Need to create a method with custom type

Question

I have a method as mentioned below :

protected Super<?> generateSuper(Serializable object) throws IOException   {
        Object data = getData(object);
        Super<Object> sup = new SuperImpl<Object>(data);
        return sup;
 }

On this line , I want to pass custom type. How can i do this? For example : I want to create Super of any other class type. Can I pass any argument to the method that can be passed at the place of byte[] in the method?
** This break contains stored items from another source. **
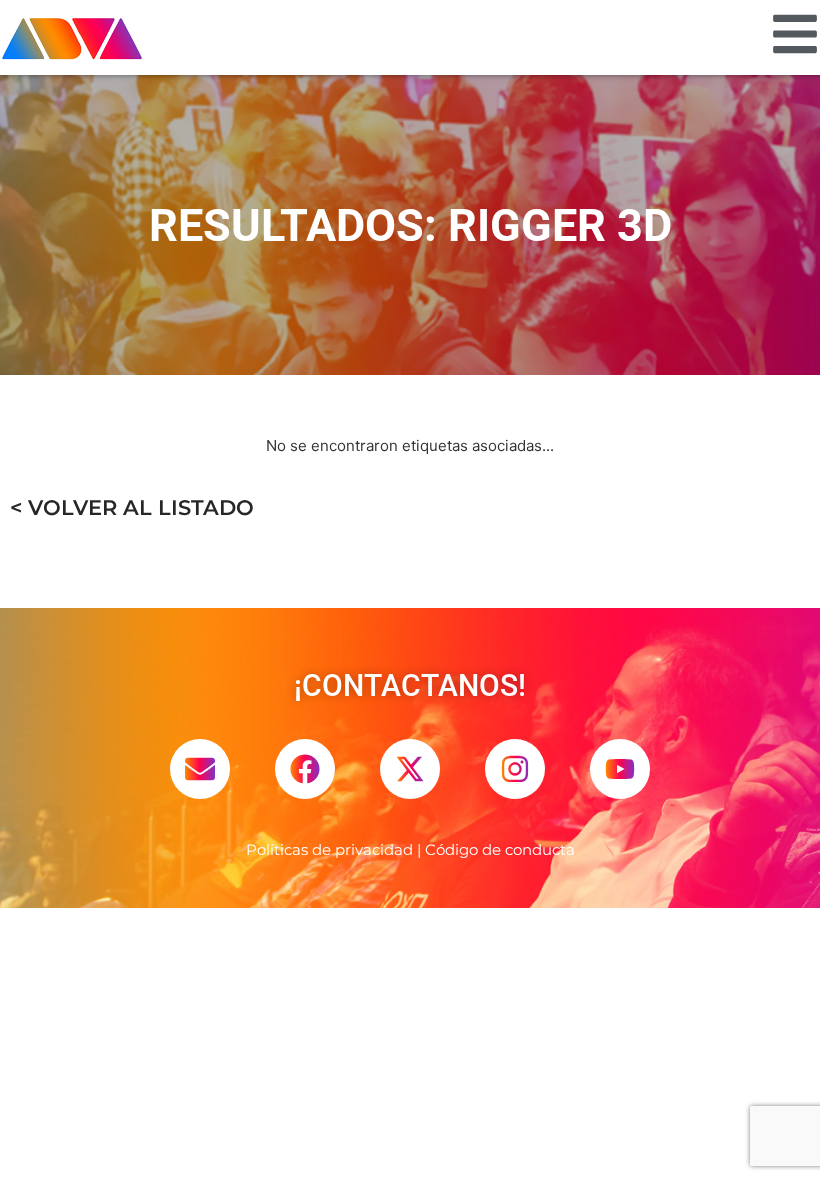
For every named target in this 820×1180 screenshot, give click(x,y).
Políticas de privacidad (329, 849)
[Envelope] (200, 769)
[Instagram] (515, 769)
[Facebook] (305, 769)
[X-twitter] (410, 769)
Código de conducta (500, 849)
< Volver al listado (132, 507)
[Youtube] (620, 769)
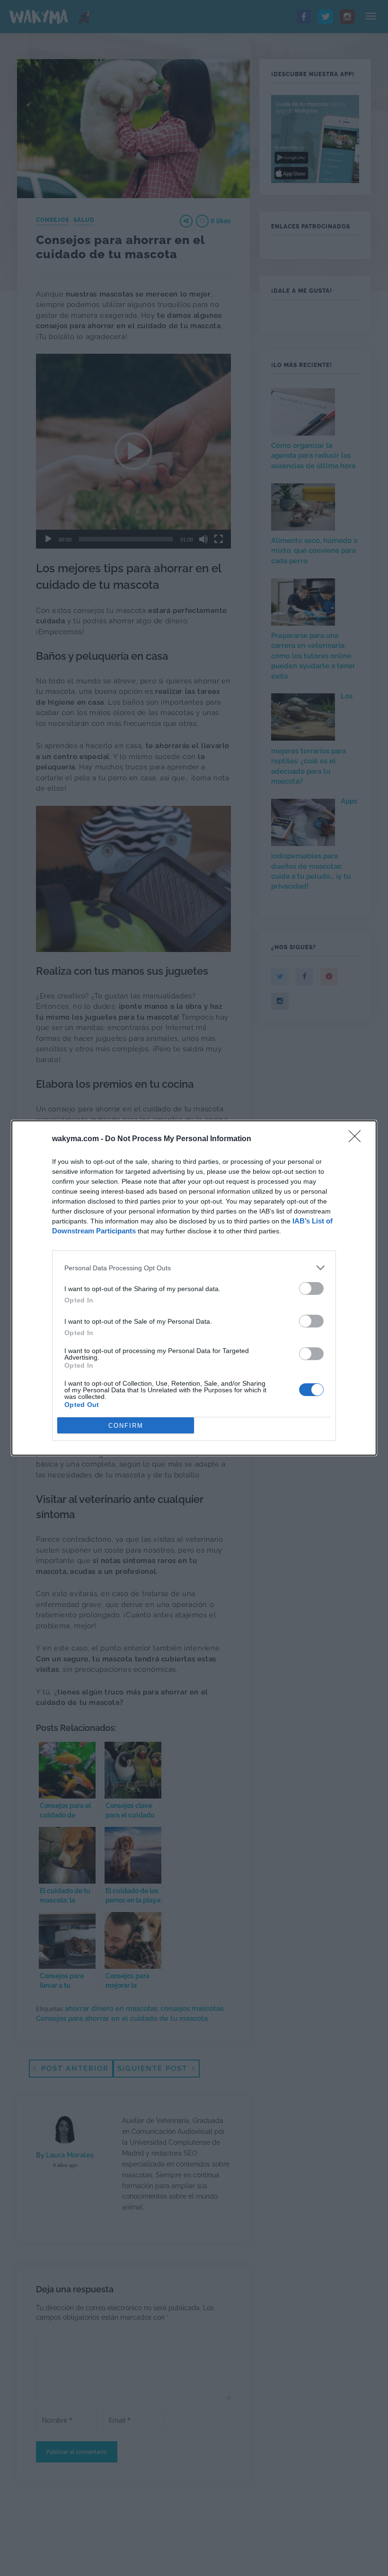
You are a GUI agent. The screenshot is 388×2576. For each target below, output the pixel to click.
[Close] (358, 1139)
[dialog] (194, 1288)
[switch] (311, 1288)
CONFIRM (125, 1425)
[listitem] (194, 1268)
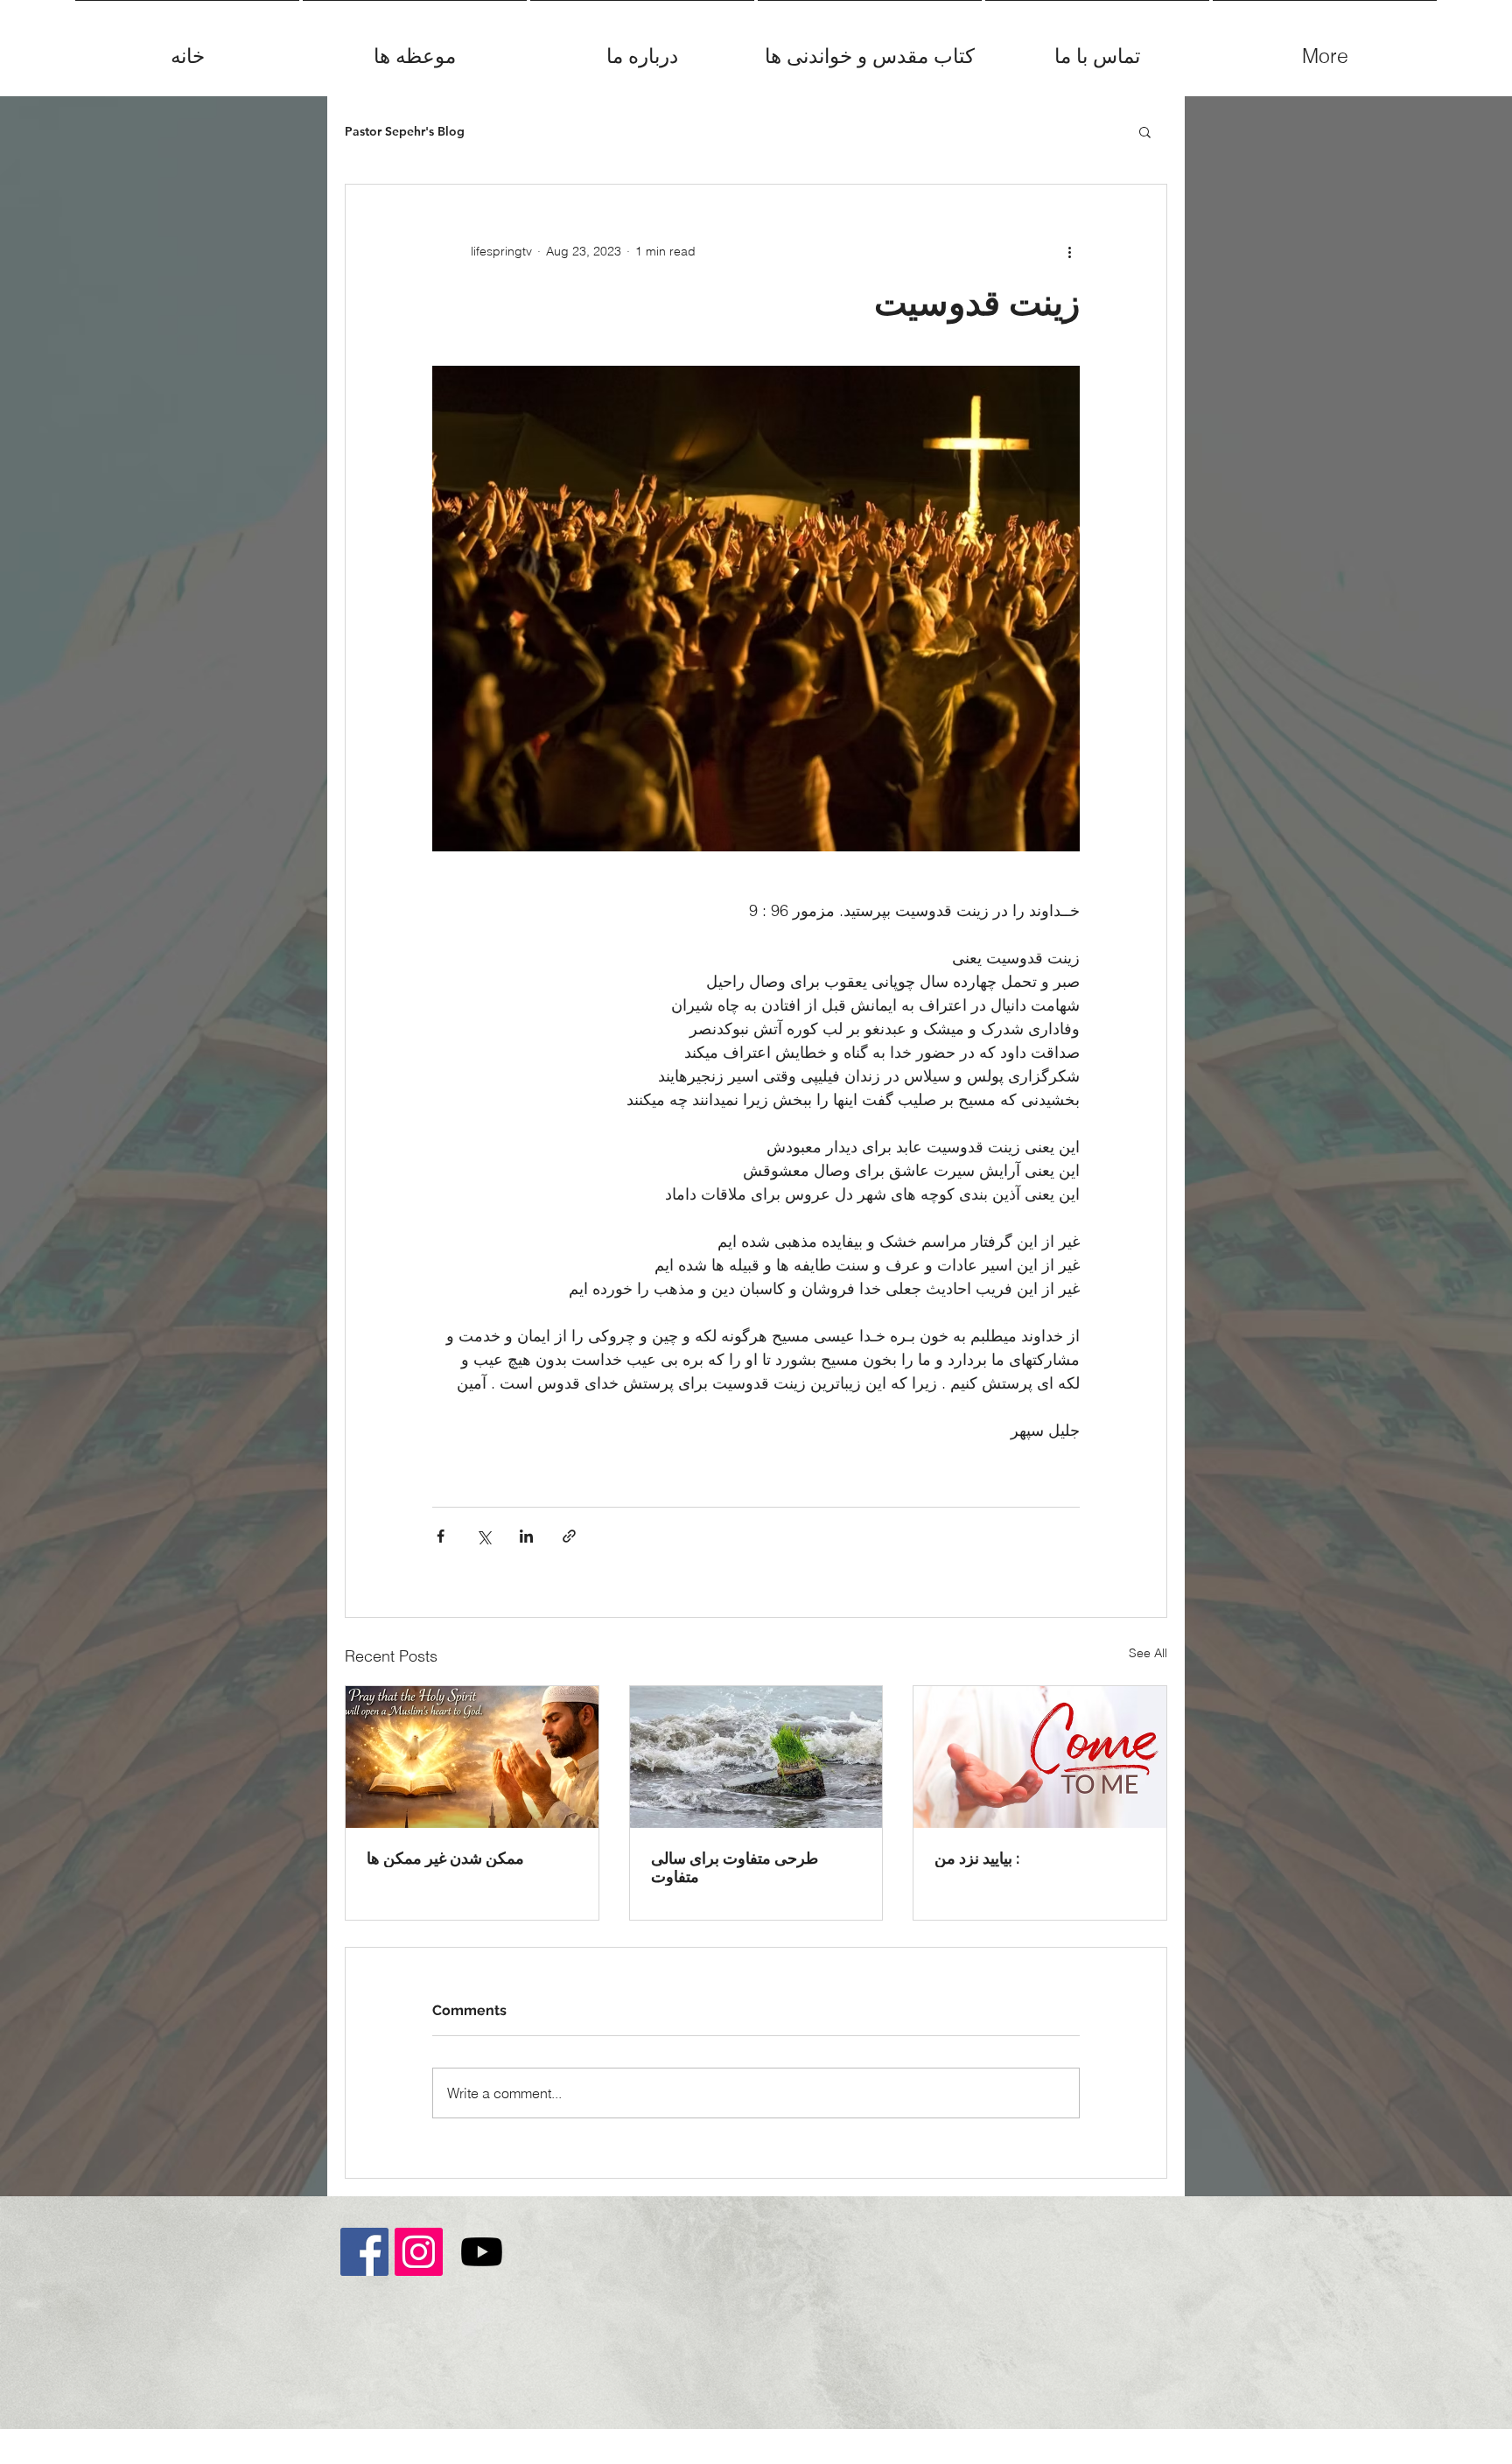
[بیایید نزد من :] (1040, 1757)
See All (1148, 1653)
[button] (1145, 131)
The class SuperImpl looks like :

public class SuperImpl<T> implements Super<T>{
    public SuperImpl(T data) {  
    }   
} 

Answer 1

You have to create a generic method:

protected <T> Super<T> generateSup(Serializable object) throws IOException {
    T data = getData(object); //questionable
    Super<T> sup = new SuperImpl<T>(data);
    return sup;
}

You will be able to call it like:

<byte[]>generateSup(object);
//or
<String>generateSup(anotherObject);
//or
<OtherClassType>generateSup(someOtherObject);

There's one thing you have to make sure, though.

You have to make sure that the getData(object) returns T. If you do, this method will compile. Otherwise, if the getData(object) always returns Object, you have to provide a constructor in the SuperImpl class that consumes a Object.